Una segunda persona dijo que algunas de las armas provendrían directamente de las existencias estadounidenses, pero que muchas tardarían un año o más en entregarse.
La ofensiva de Israel en Gaza ha matado a más de 45.000 personas en el enclave, según las autoridades sanitarias palestinas. Israel lanzó la ofensiva en respuesta al ataque de Hamás del 7 de octubre de 2023 contra Israel, que mató a 1.200 personas, según funcionarios israelíes.
Los funcionarios de la administración Biden han prometido continuar con los esfuerzos para mediar en un alto el fuego entre Israel y Hamas en Gaza hasta el final de su mandato el 20 de enero, pero las conversaciones han estado estancadas durante meses.
La administración ha planteado repetidamente a Israel su preocupación por la situación humanitaria en Gaza, pero en gran medida no ha cumplido sus amenazas de retener armas.
En noviembre, el Departamento de Estado retiró su amenaza de retener la asistencia militar incluso después de que las entregas de ayuda a Gaza cayeron a mínimos históricos, diciendo que estaba satisfecho de que Israel hubiera tomado medidas para mejorar la situación humanitaria.

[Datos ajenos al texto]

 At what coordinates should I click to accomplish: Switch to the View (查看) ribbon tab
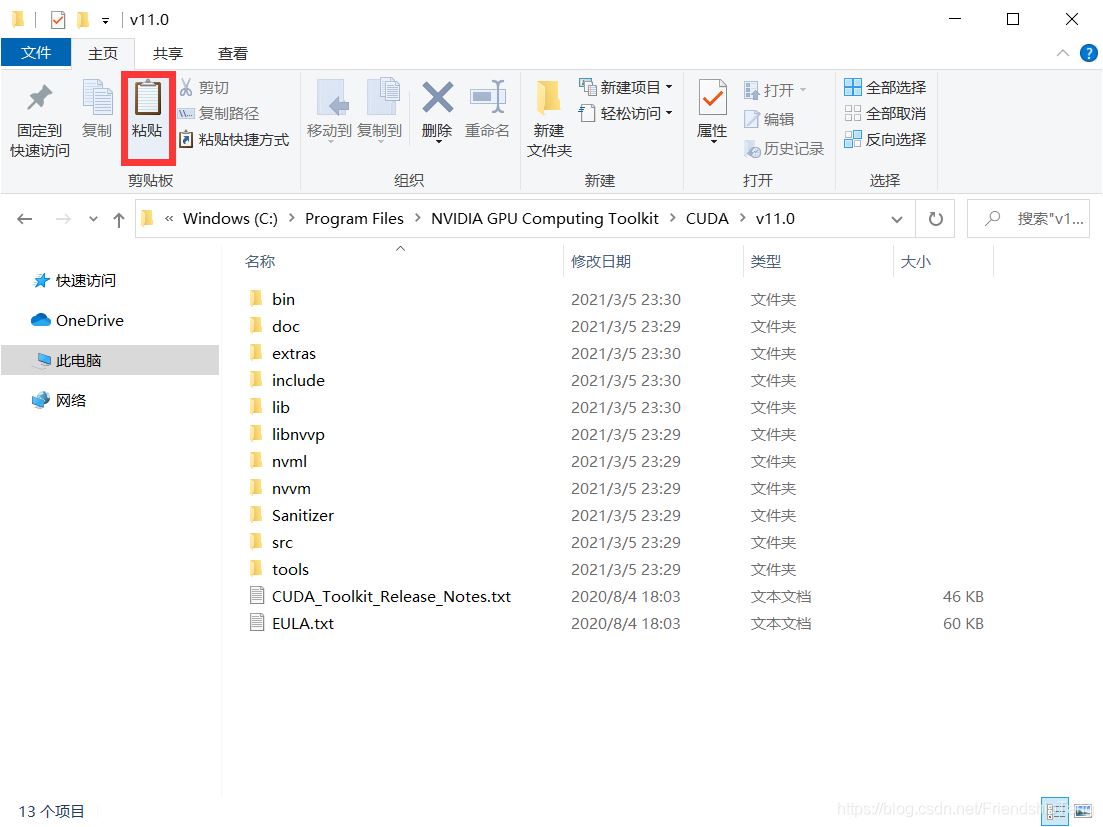(x=232, y=53)
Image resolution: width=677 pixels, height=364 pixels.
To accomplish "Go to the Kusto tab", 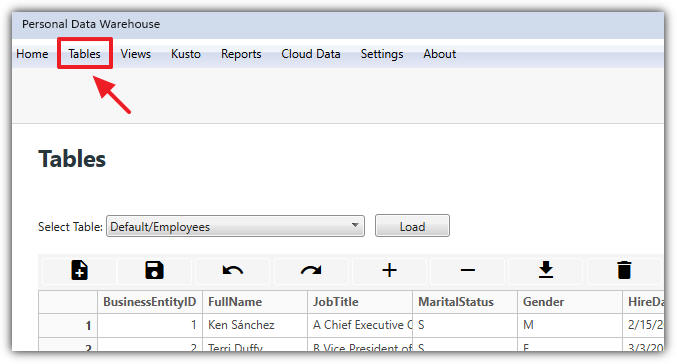I will pyautogui.click(x=186, y=54).
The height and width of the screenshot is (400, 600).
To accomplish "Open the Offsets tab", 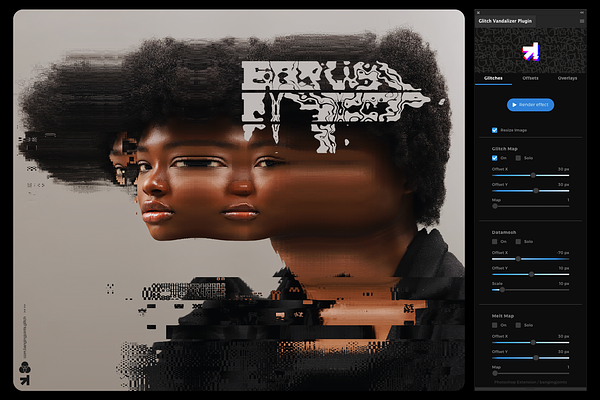I will [x=530, y=77].
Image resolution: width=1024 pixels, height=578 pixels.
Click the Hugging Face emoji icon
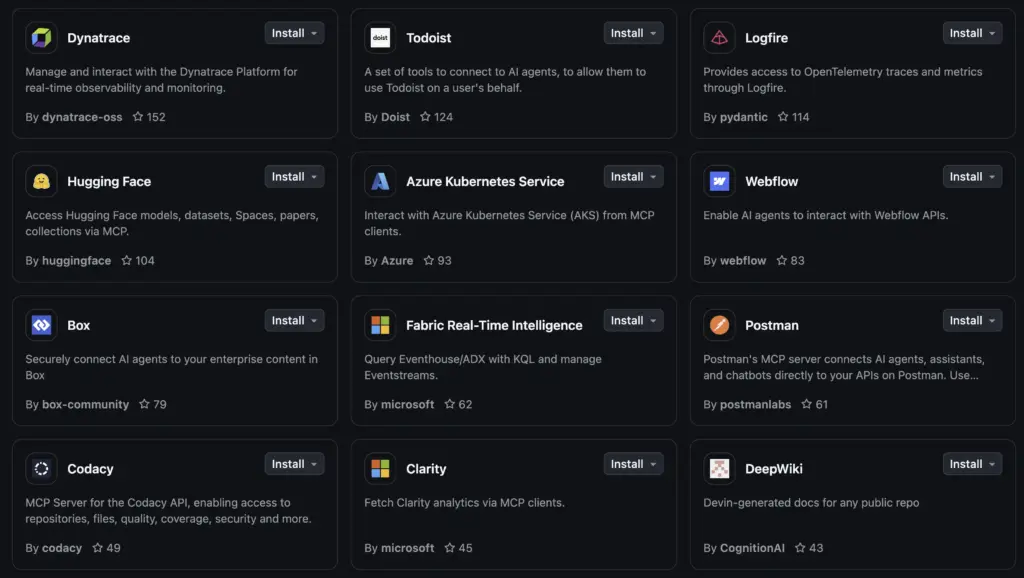click(41, 181)
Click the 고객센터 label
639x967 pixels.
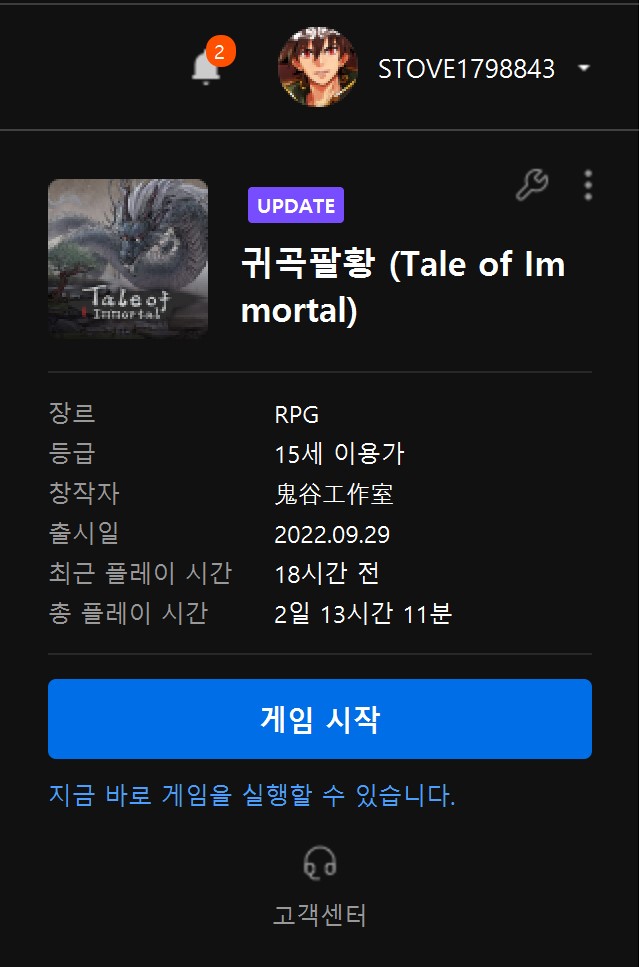[320, 915]
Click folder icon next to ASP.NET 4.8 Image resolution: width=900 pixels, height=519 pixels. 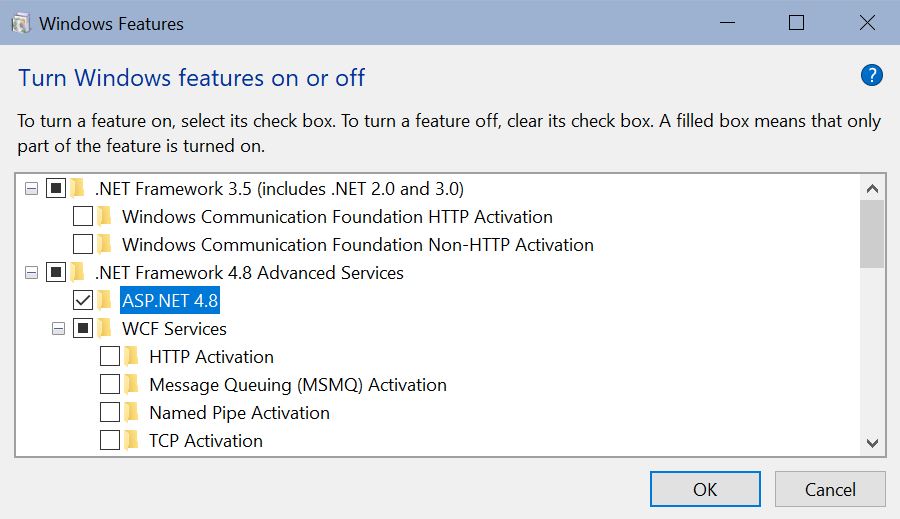click(x=105, y=300)
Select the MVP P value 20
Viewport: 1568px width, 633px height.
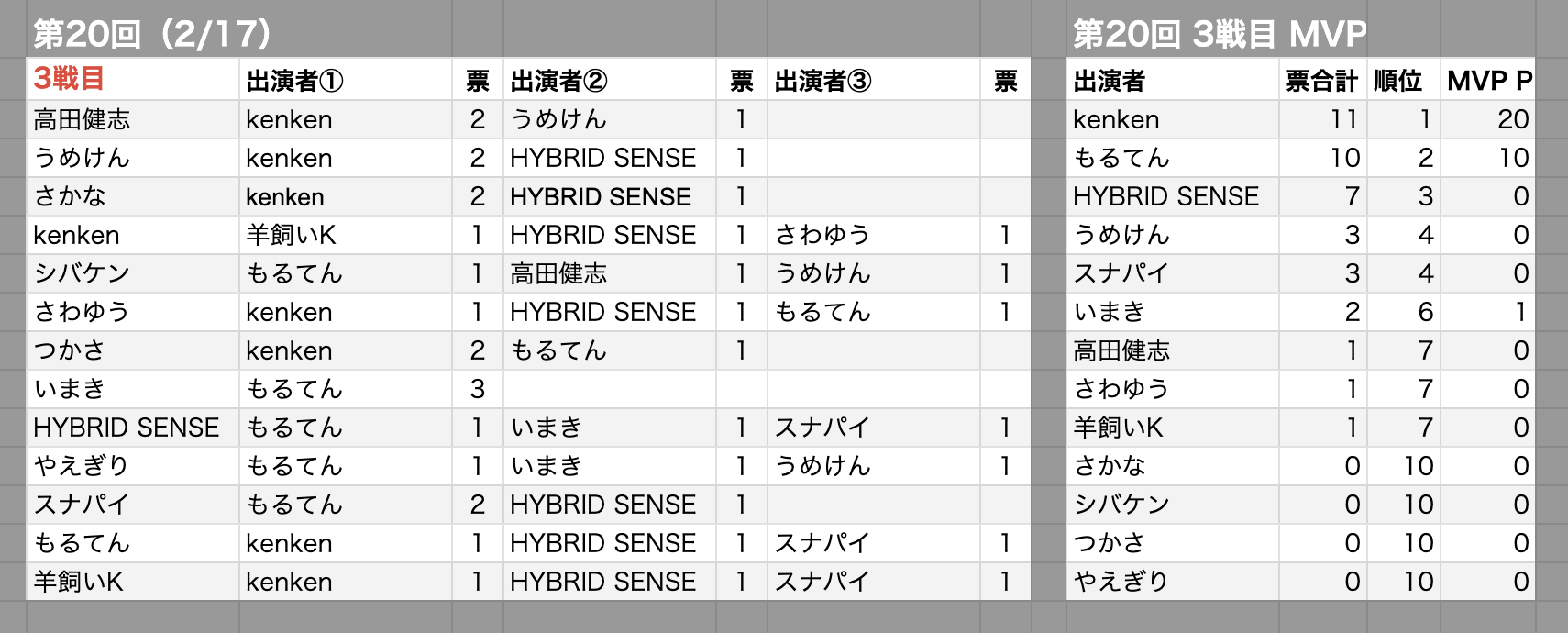(x=1512, y=119)
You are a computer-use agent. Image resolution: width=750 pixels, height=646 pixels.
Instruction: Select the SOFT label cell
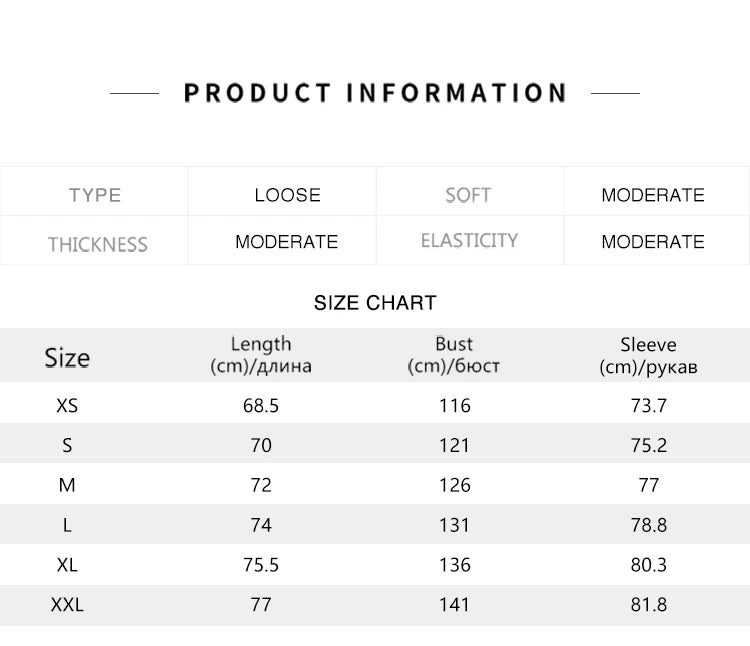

Los funcionarios estadounidenses dicen que las entregas de ayuda han mejorado desde entonces, pero siguen siendo insuficientes. Los grupos de ayuda han advertido repetidamente que la ofensiva de Israel ha provocado una catástrofe humanitaria en el enclave y han pedido que se entreguen cantidades mucho mayores de ayuda.
Biden ha dicho que apoya el derecho de Israel a defenderse y prometió suministrarle armas como parte de los esfuerzos para disuadir a Irán y sus representantes.
El primer ministro israelí, Benjamín Netanyahu, ha acusado frecuentemente a Estados Unidos de retrasar las entregas de armas y municiones, acusación que la administración Biden niega.
En noviembre, Netanyahu dijo que había acordado un alto el fuego con Hezbolá en el Líbano, en parte para ayudar a las fuerzas israelíes a reponer sus reservas.
Ese mes, la administración Biden notificó informalmente al Congreso que planeaba darle a Israel 680 millones de dólares en armas de precisión.
Ese anuncio se produjo después de que algunos demócratas en el Congreso intentaran, sin éxito, bloquear una venta de armas a Israel por valor de 20.000 millones de dólares el verano pasado.
En abril, el Congreso aprobó 26.000 millones de dólares en ayuda adicional para Israel en tiempos de guerra. Esto se suma a los 3.800 millones de dólares en asistencia de seguridad que Estados Unidos proporciona a Israel anualmente.